Avec des poches pleines, c’est donc la croissance externe qui est privilégiée et parmi les « cinq grands », Anglo American est incontestablement le maillon faible. Anglo, c’est en effet, pour 40 % de son activité, l’Afrique du Sud et tous ses problèmes au quotidien, comme l’insuffisance de son réseau électrique qui pèse sur l’activité minière.

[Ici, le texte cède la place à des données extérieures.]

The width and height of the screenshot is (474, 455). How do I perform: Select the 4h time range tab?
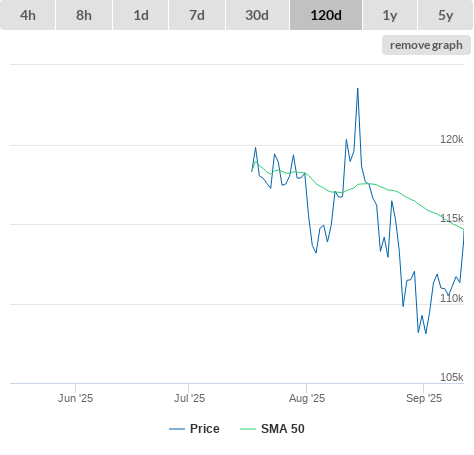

En Afrique du Sud, Anglo produit platine et diamants notamment, dont la conjoncture est pour le moins déprimée. La pépite, par contre, ce sont les 850.000 tonnes de cuivre produites au Chili et au Pérou. BHP, lui-même gros producteur de cuivre, ne s’y est pas trompé en faisant une offre sur Anglo et en proposant explicitement de se débarrasser des actifs sud-africains. Anglo l’a repoussée, mais l’histoire ne fait que commencer avec quelques autres prédateurs (Glencore ?) affûtant leurs couteaux.

Mais ce qu’il faut retenir, c’est la place donnée ici au cuivre . Déjà à plus de 10.000 dollars la tonne, celui-ci dépassera probablement les 15.000 dollars d’ici à la fin de la décennie, tant le fossé va se creuser entre une offre stagnante dans le meilleur des cas et une demande qui ne va cesser d’augmenter.

BHP et Anglo pèseraient 10 % du marché mondial et seraient ainsi aux premières loges de la transition énergétique. Et c’est moins cher payé qu’un investissement minier plus aléatoire que jamais.

Ainsi va le monde de la mine et des métaux : des histoires aussi qui se terminent mal. Qui se souvient ainsi de Pechiney racheté par Alcan, lui-même avalé par Rio Tinto ?

Philippe Chalmin est professeur d’histoire économique à l’université Paris-Dauphine et président-fondateur de Cyclope.